═════ INPUT DATA ═════

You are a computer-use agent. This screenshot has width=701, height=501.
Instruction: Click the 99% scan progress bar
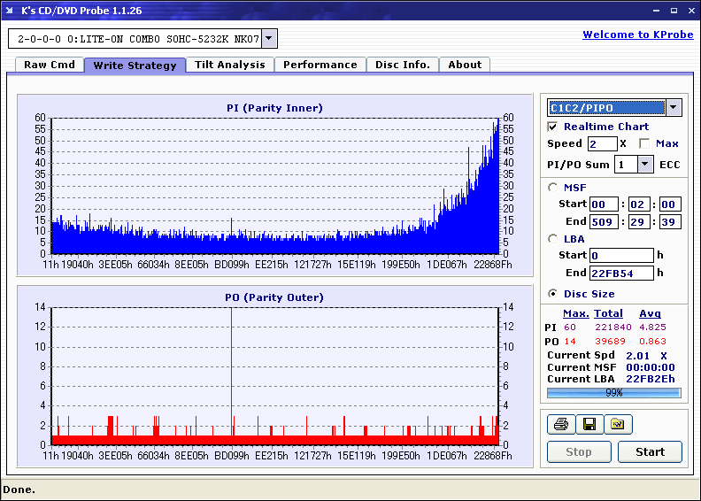pos(614,393)
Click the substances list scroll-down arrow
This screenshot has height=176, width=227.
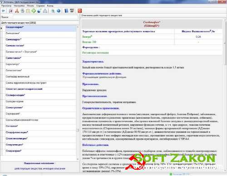coord(78,159)
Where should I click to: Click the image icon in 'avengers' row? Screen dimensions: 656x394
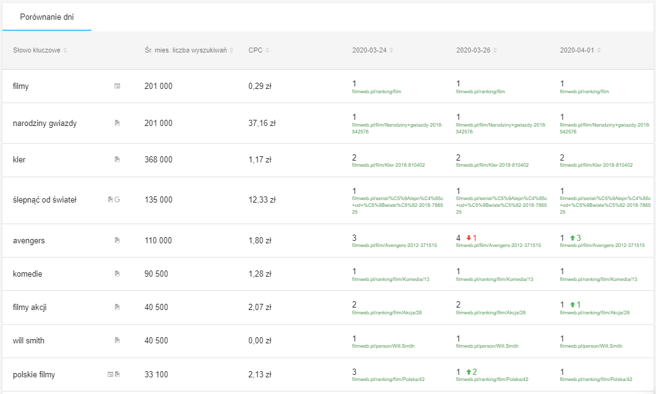117,240

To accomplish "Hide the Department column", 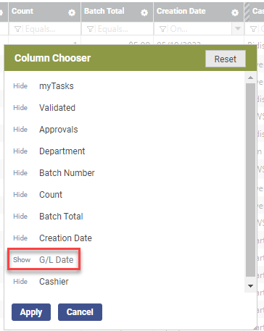I will (x=20, y=151).
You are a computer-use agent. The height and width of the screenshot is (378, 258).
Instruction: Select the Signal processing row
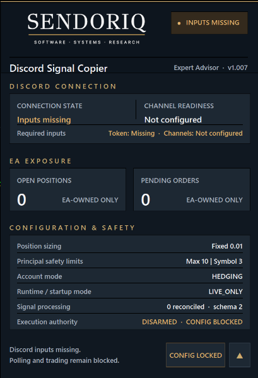(130, 307)
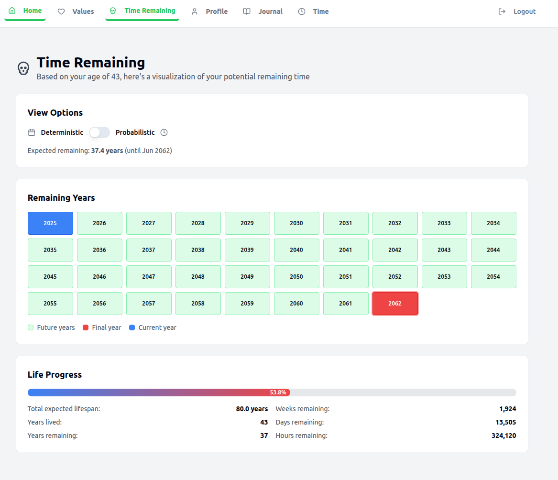Image resolution: width=558 pixels, height=480 pixels.
Task: Select the current year 2025 tile
Action: (x=50, y=223)
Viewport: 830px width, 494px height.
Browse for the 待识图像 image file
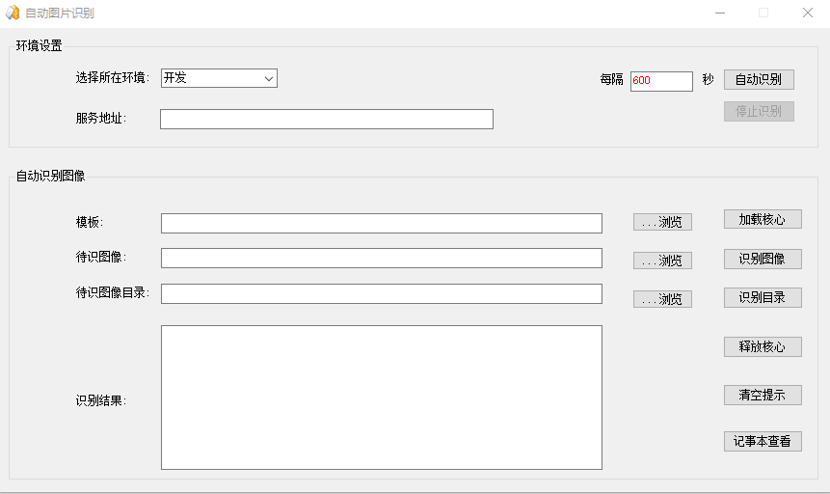(662, 261)
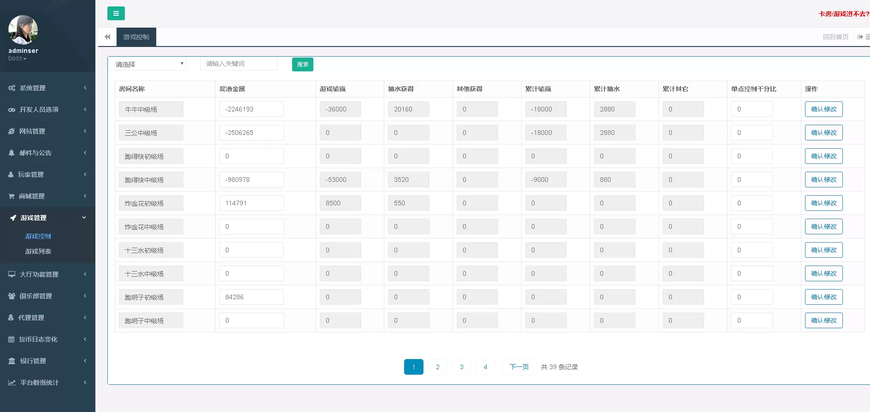Viewport: 870px width, 412px height.
Task: Open the boss user dropdown
Action: (18, 58)
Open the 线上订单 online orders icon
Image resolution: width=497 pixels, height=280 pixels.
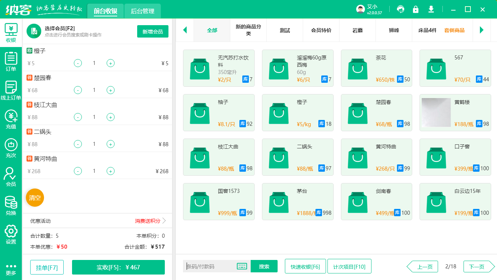pyautogui.click(x=11, y=90)
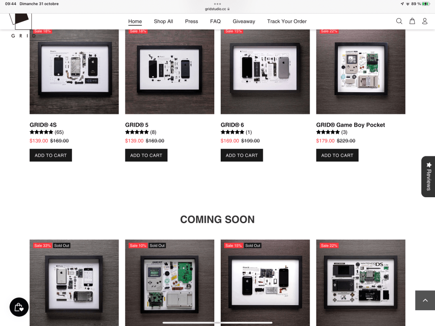Open the user account icon
Viewport: 435px width, 326px height.
click(x=424, y=21)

═════

▸ WHAT THE EXERCISE ASKS
Output, exactly and only, the lines beginning with the one that contains "Image resolution: width=497" and ending at the last line of the records above. Drop the pictures.

▸ SOLUTION
Image resolution: width=497 pixels, height=280 pixels.
pyautogui.click(x=11, y=90)
Open the user account icon
Viewport: 435px width, 326px height.
click(x=424, y=21)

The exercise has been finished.